Current operational status and issues
  • The successful UPS/Generator load test yesterday gives us much more confidence this system would work if there were to be a power failure.
  • The uplink to the UKLight Router is running on a single 10Gbit link, rather than a pair of such links.
  • The problem LHCb jobs failing due to long job set-up times remains and investigations continue. Recent updates to the CVMFS clients have improved the situation for Atlas.
  • The testing of FTS3 is continuing. (This runs in parallel with our existing FTS2 service).
  • We are participating in xrootd federated access tests for Atlas.
  • Testing is ongoing with the proposed new batch system (ARC-CEs, Condor, SL6). Atlas and CMS running work through this. ALICE & LHCb being brought on-board with the testing.
Ongoing Disk Server Issues
  • None
Notable Changes made this last week
  • There was a successful UPS/Generator load test yesterday (25th June).
  • Started to roll out new EMI-3 site and top BDIIs on SL6.4.
  • A new SL6/EMI-3 UI has been set-up.
Declared in the GOC DB
  • None.
Advanced warning for other interventions
The following items are being discussed and are still to be formally scheduled and announced.
  • The first part of the Castor 2.1.13 upgrade, updating the Castor Nameserver, is being planned for next Wednesday (3rd July) and will entail a complete Castor stop.
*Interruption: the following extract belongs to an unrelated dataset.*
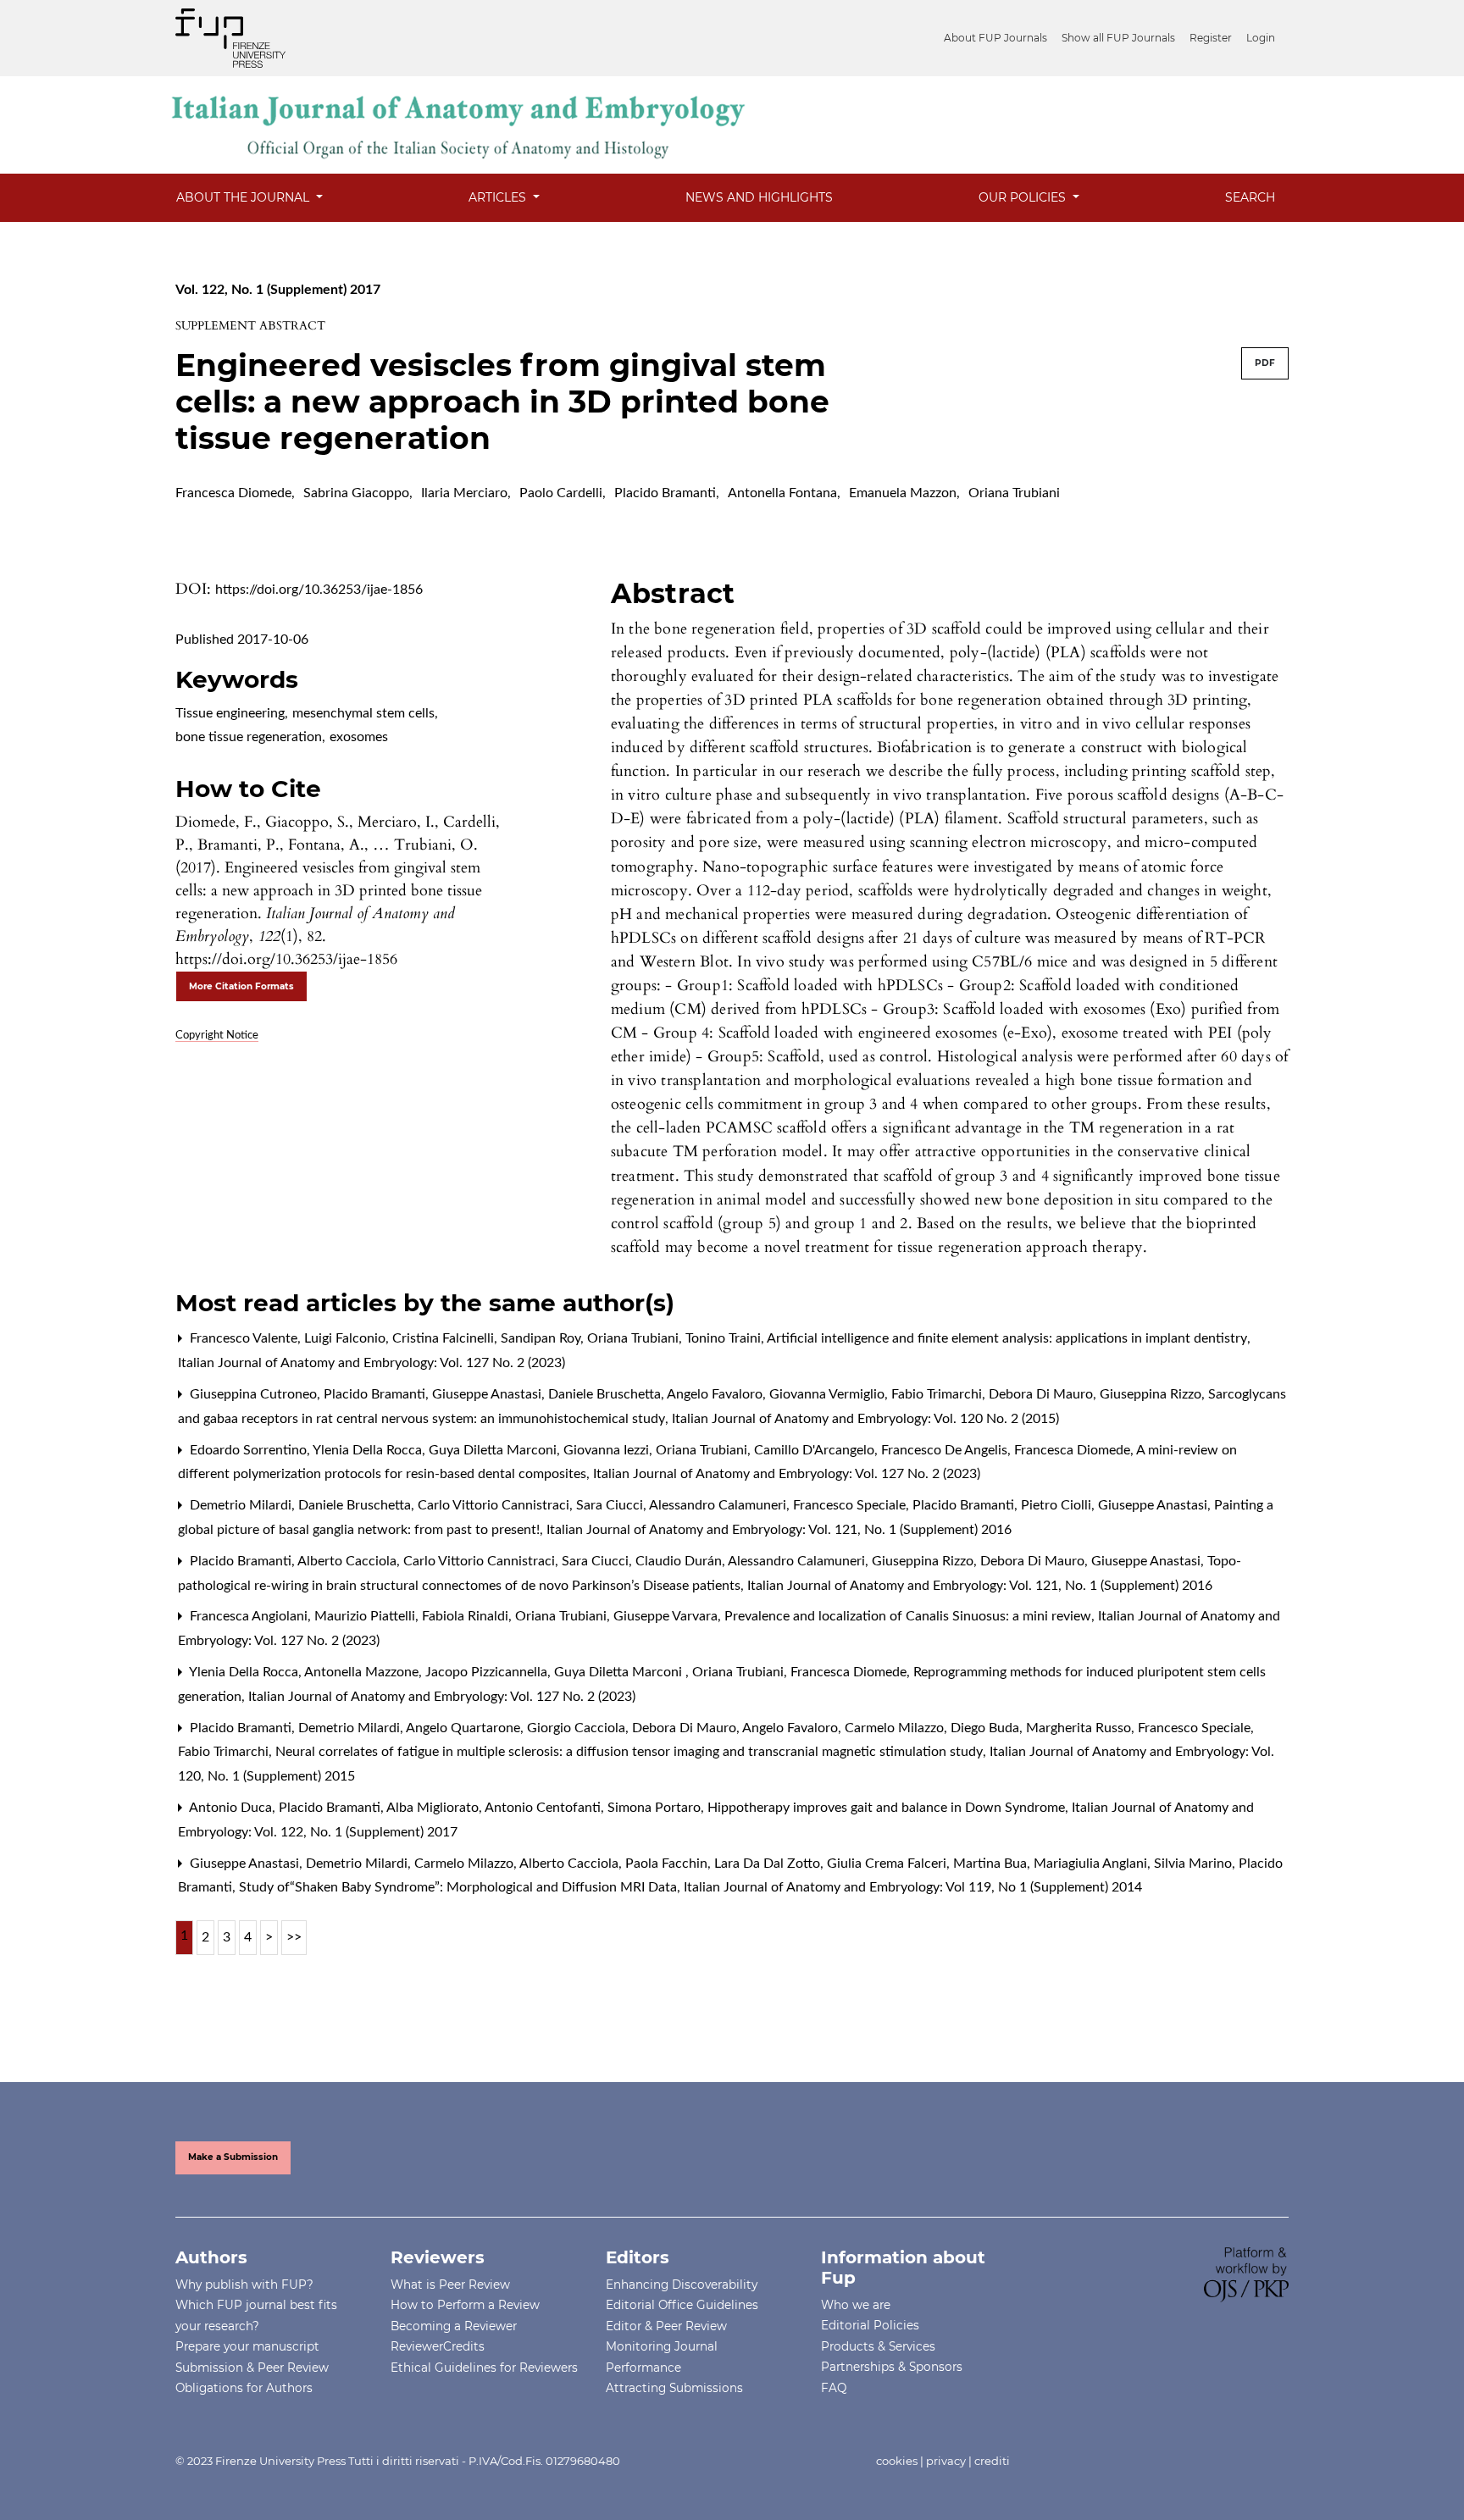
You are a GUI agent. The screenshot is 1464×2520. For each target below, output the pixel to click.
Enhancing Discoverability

The Castor Stagers for the individual instances will be upgraded in the following weeks.
  • The test ARC-CEs will be added into the BDII tomorrow morning (27th June).
  • Re-establishing the paired (2*10Gbit) link to the UKLight router. (Aiming to do in next weeks).

Listing by category:

  • Databases:
    • Switch LFC/FTS/3D to new Database Infrastructure.
  • Castor:
    • Upgrade to version 2.1.13
  • Networking:
    • Single link to UKLight Router to be restored as paired (2*10Gbit) link.
    • Update core Tier1 network and change connection to site and OPN including:
      • Install new Routing layer for Tier1
      • Change the way the Tier1 connects to the RAL network.
      • These changes will lead to the removal of the UKLight Router.
  • Grid Services
    • Testing of alternative batch systems (SLURM, Condor) along with ARC-CEs and SL6 Worker Nodes.
  • Fabric
    • One of the disk arrays hosting the FTS, LFC & Atlas 3D databases is showing a fault and an intervention is required.
  • Infrastructure:
    • A 2-day maintenance is being planned sometime in October or November for the following. This is expected to require around a half day outage of power to the UPS room with castor & Batch down for the remaining 1.5 days as equipment is switched off in rotation for the tests.
      • Intervention required on the "Essential Power Board" & Remedial work on three (out of four) transformers.
      • Remedial work on the BMS (Building Management System) due to one its three modules being faulty.
      • Electrical safety check. This will require significant (most likely 2 days) downtime during which time the above infrastructure issues will also be addressed.
Entries in GOC DB starting between 19th and 26th June 2013.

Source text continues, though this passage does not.